Even with limited space, container growing can give you a small crop of potatoes ready for boiling, baking, frying and roasting. Home-grown potatoes, like home-grown tomatoes, are tastier and better in texture than store-bought ones. And growing it in containers can be a lot of fun for you and your family members.

In the garden, potatoes require a large distance between plants and enough soil for “mounds” (periodic digging of soil around all but the tops of potato stems; promotes tuber formation). Even one or two potato mounds can take up a significant portion of your garden. The space required for one or two rows of potatoes in a plot can be prohibitive.

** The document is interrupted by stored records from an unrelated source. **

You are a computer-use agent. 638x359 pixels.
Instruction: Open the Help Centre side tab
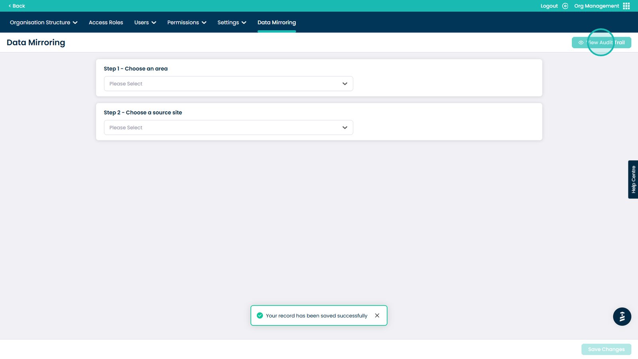pyautogui.click(x=633, y=180)
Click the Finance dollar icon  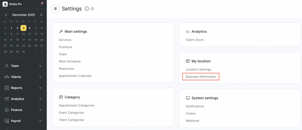[x=6, y=110]
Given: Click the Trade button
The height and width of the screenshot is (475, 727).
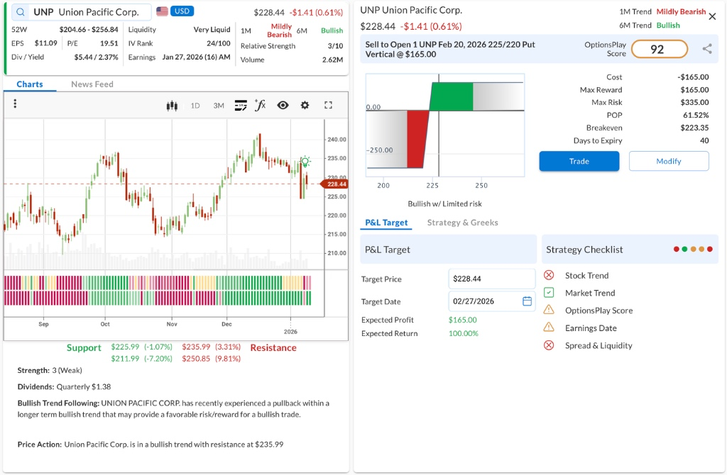Looking at the screenshot, I should (579, 161).
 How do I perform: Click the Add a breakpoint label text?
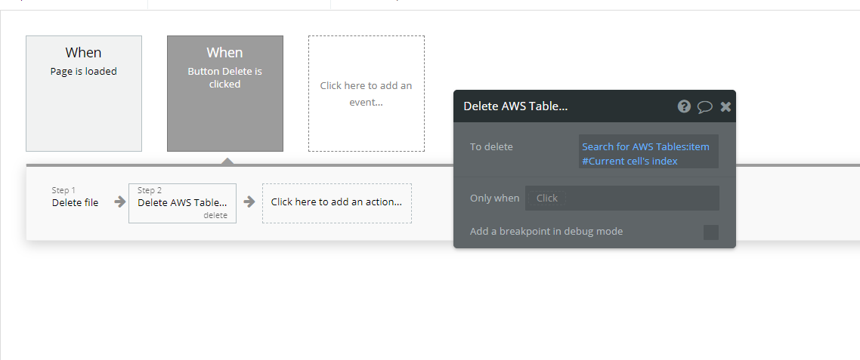coord(546,231)
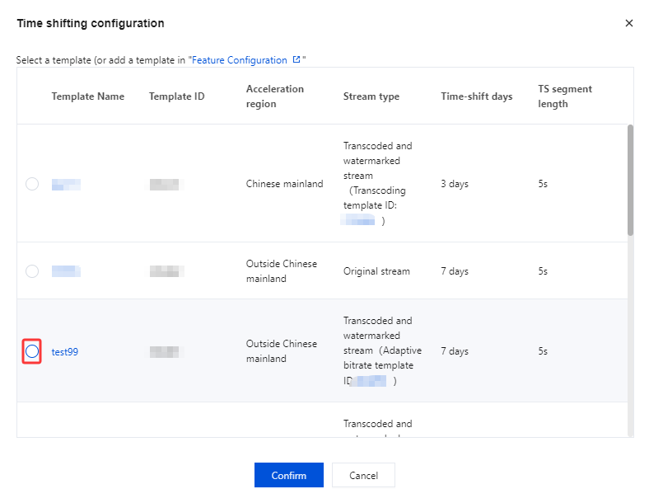The width and height of the screenshot is (649, 503).
Task: Click the Stream type column header
Action: tap(371, 96)
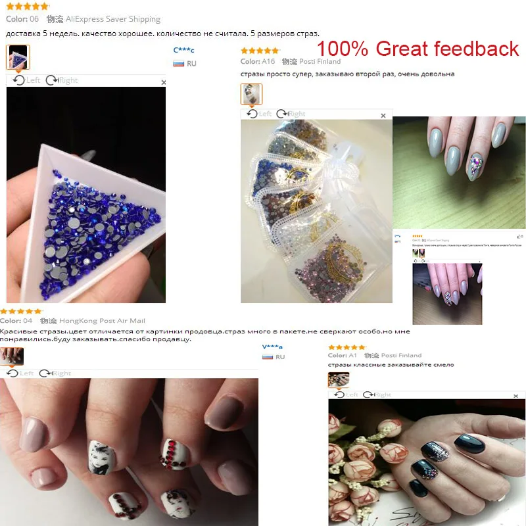Viewport: 526px width, 526px height.
Task: Rotate the blue rhinestones photo left
Action: coord(26,80)
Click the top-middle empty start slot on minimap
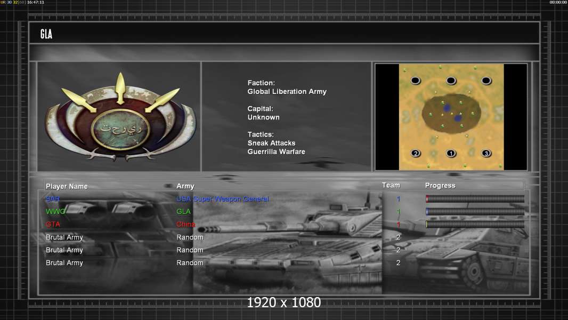 tap(451, 81)
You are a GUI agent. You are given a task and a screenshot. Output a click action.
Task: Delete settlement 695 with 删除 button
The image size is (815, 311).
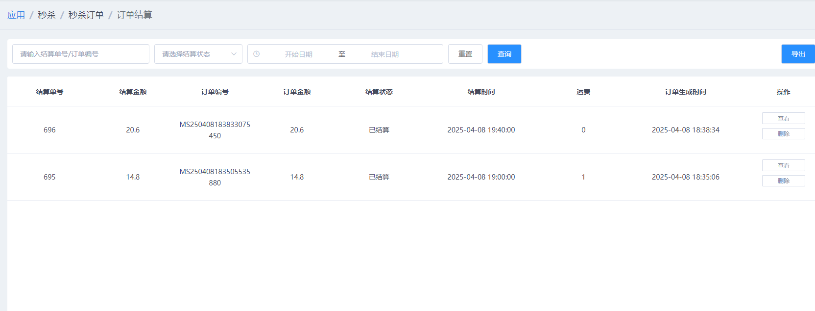[783, 181]
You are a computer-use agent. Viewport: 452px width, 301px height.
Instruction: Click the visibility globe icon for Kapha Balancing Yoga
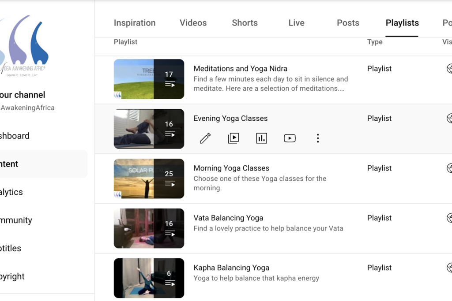[x=449, y=268]
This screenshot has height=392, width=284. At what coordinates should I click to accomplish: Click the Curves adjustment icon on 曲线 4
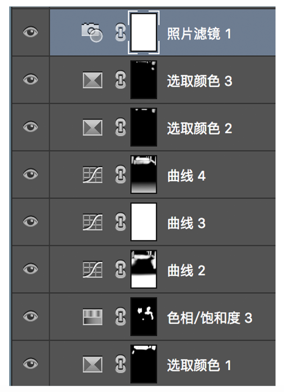93,175
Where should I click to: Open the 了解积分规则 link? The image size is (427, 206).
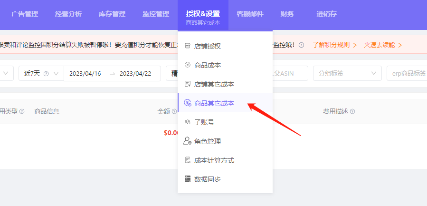click(x=334, y=45)
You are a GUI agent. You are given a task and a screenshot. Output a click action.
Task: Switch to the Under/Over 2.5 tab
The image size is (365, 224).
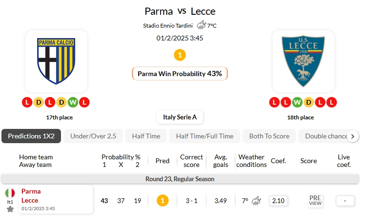coord(93,136)
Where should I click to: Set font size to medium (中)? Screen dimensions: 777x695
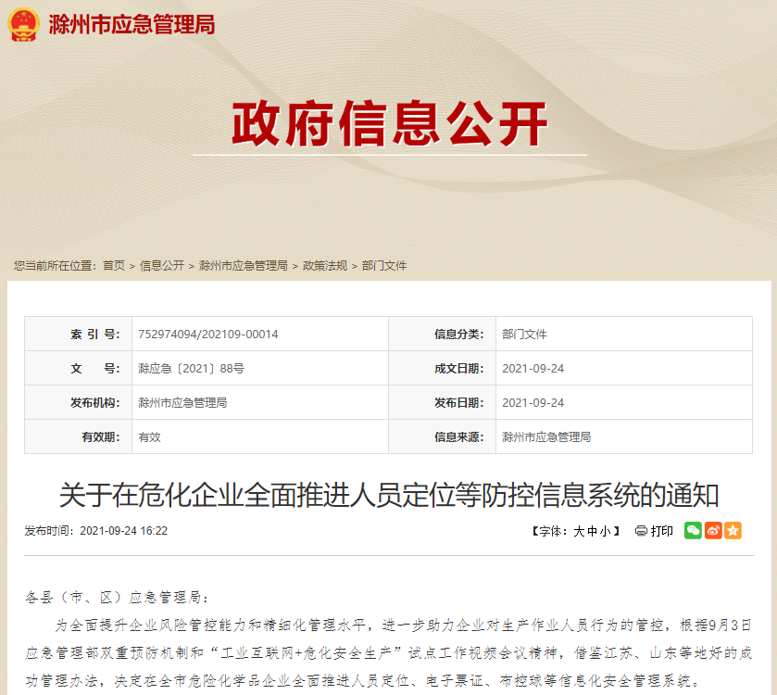click(x=591, y=532)
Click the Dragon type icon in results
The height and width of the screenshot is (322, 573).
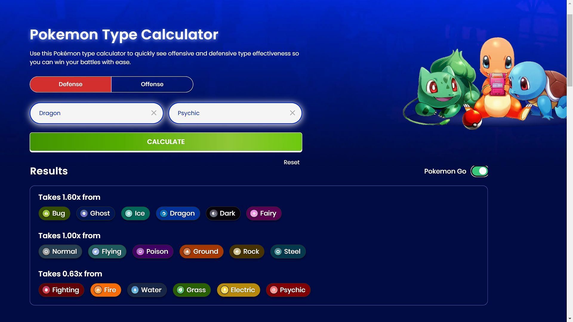[x=163, y=213]
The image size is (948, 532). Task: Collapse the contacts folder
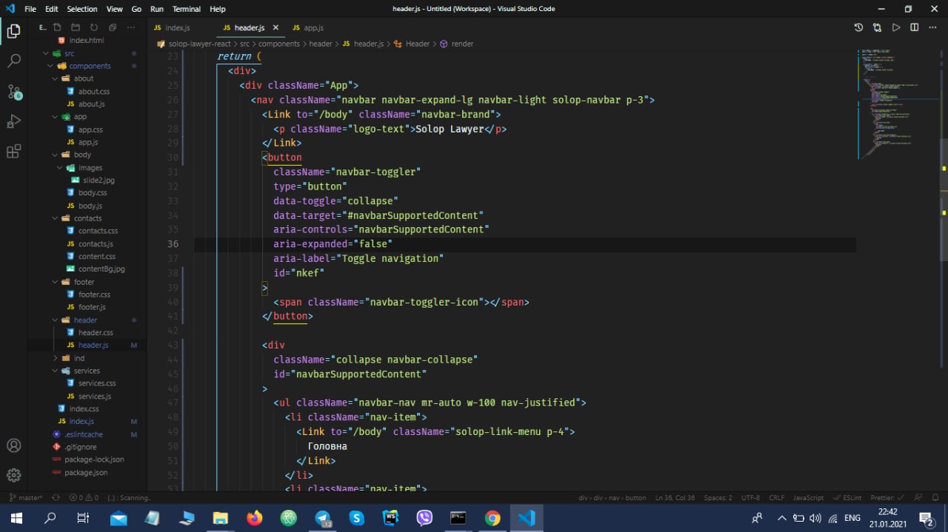tap(87, 218)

Potatoes planted in container pots grow vertically. Covering mounds is easy and convenient inside the pot. Provide potatoes with the right soil and moisture conditions and they will grow a bumper crop for the size of the container.

Natural & Organic

Containers allow you to experiment with different varieties of potatoes, as well as potatoes of different colors – Finn yellow, Majesty purple, Cloud red, Adirondack blue – all neatly separated in a separate container. In one container, you can grow early varieties, in the other, late varieties. And harvesting container-grown potatoes is easier and more fun than digging them out of the ground, which, of course, can also be quite exciting.

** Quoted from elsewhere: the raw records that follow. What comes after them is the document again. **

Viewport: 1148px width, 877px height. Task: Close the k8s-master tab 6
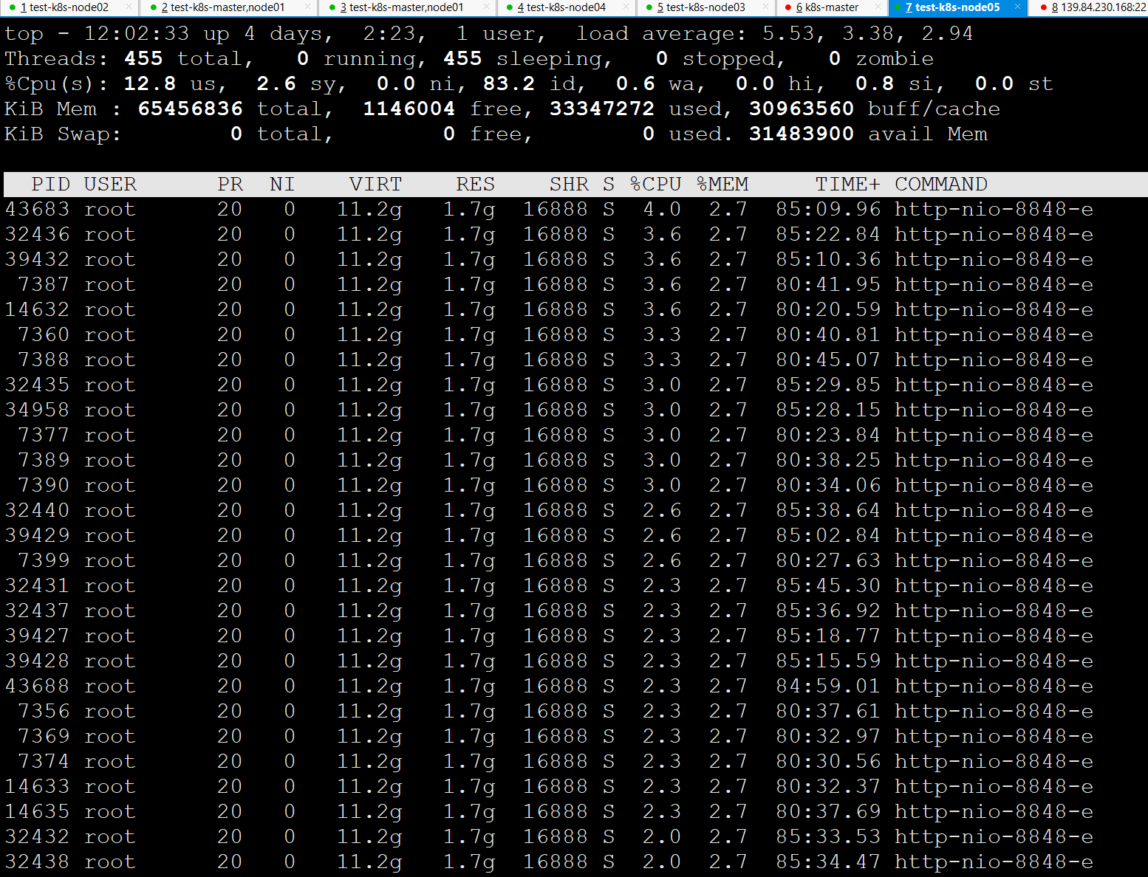coord(878,7)
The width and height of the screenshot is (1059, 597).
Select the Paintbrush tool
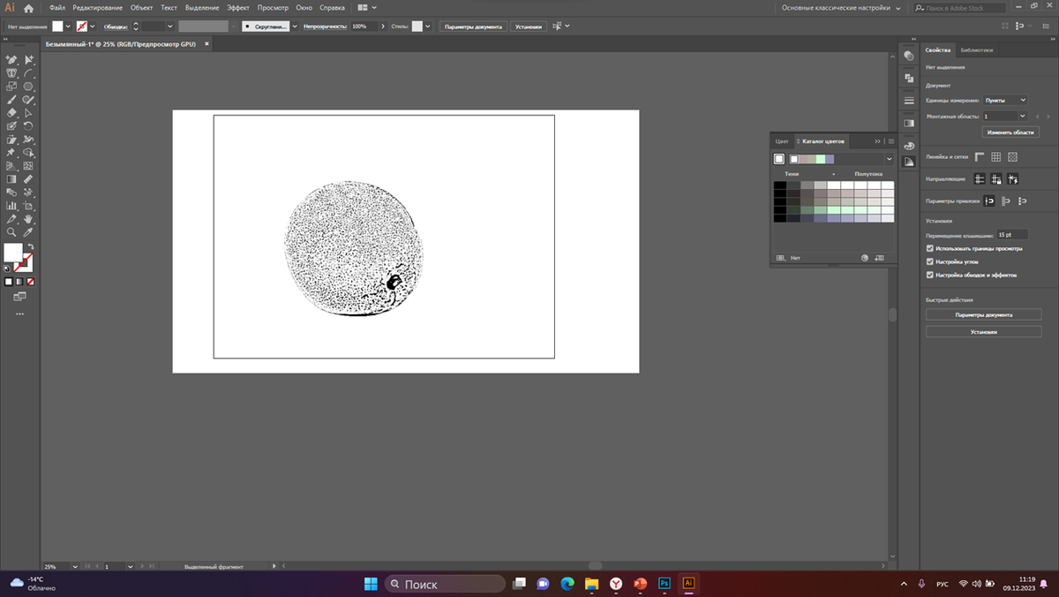point(11,100)
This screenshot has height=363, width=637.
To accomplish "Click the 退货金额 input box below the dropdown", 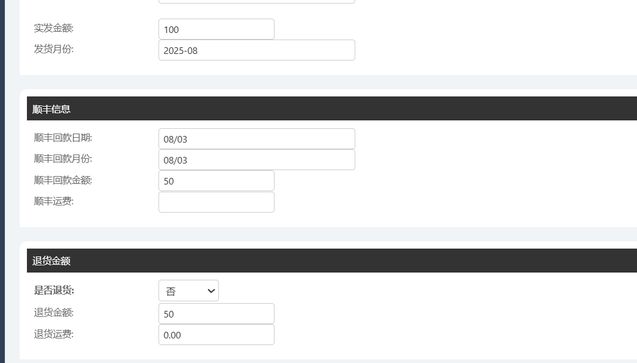I will coord(216,314).
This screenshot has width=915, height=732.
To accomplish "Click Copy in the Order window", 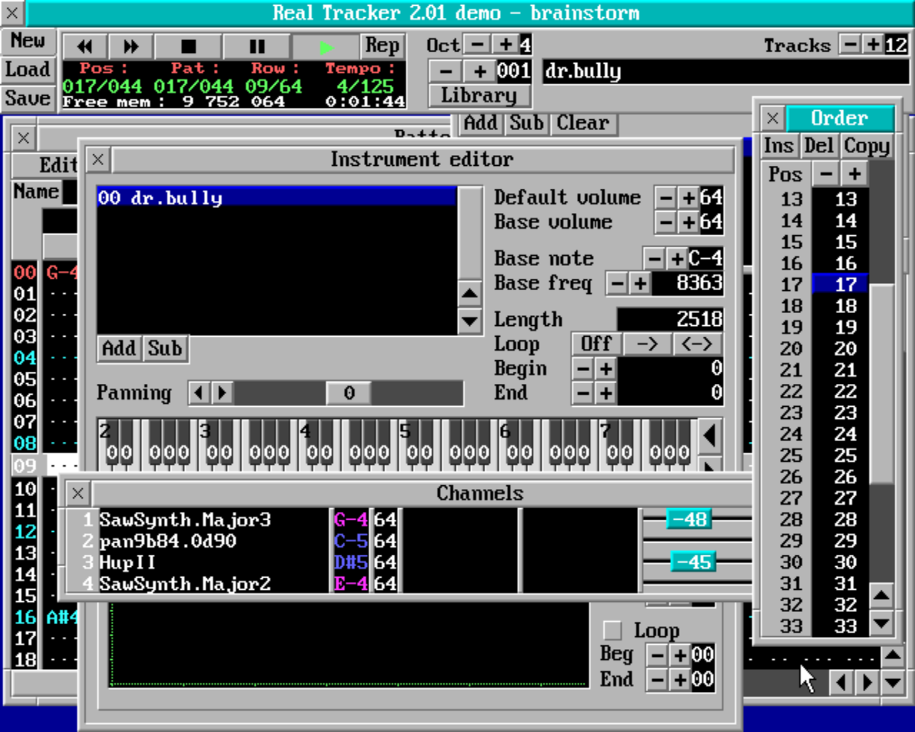I will (866, 146).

You may even find that growing potatoes in pots can add a decorative touch to patios and landscaping. Potatoes will delight you with abundant flowering until the very end of the growing season. Pots entwined with sweet potato vines look especially attractive.

The same techniques as for growing potatoes in the ground apply to growing them in containers. In addition to compost and soil, potatoes can be grown in bark, perlite, and other media that make growing easy and neat. Pots and containers of all kinds have been successfully used to grow potatoes, including those made from tie wire, containers assembled from kits or from scratch, even plastic containers and recycled buckets.

Container Growing Technology

Large pots of all kinds are well suited for growing potatoes. They should be at least 35 centimeters wide along the bottom and deep enough to be covered with earth during the season. Use at least 7 dry liters of potting mix per potato variety. The bigger, the better. Crowding of plantings will lead to a smaller yield of small potatoes.

Potatoes, usually spaced 25 centimeters apart, can be pressed a little (but only a little) when planting in containers. In a pot with a bottom diameter of 90 centimeters will be enough space for three plants. The deeper the pot, the better, but its depth should be at least 30 centimeters. This will place at least five centimeters of soil under the starter plants for growing and leave room for moderate loosening.

Good drainage is critical. Make sure your container has drainage holes if possible. If the container you’re using doesn’t have drainage at the bottom (and you can’t safely do so), place rocks or gravel about an inch or two deep in the bottom of the container. Water carefully and do not oversaturate the soil with moisture and fertilizer.

Large pots can be very heavy when filled with damp soil. Be sure to find a place for the pot before filling it.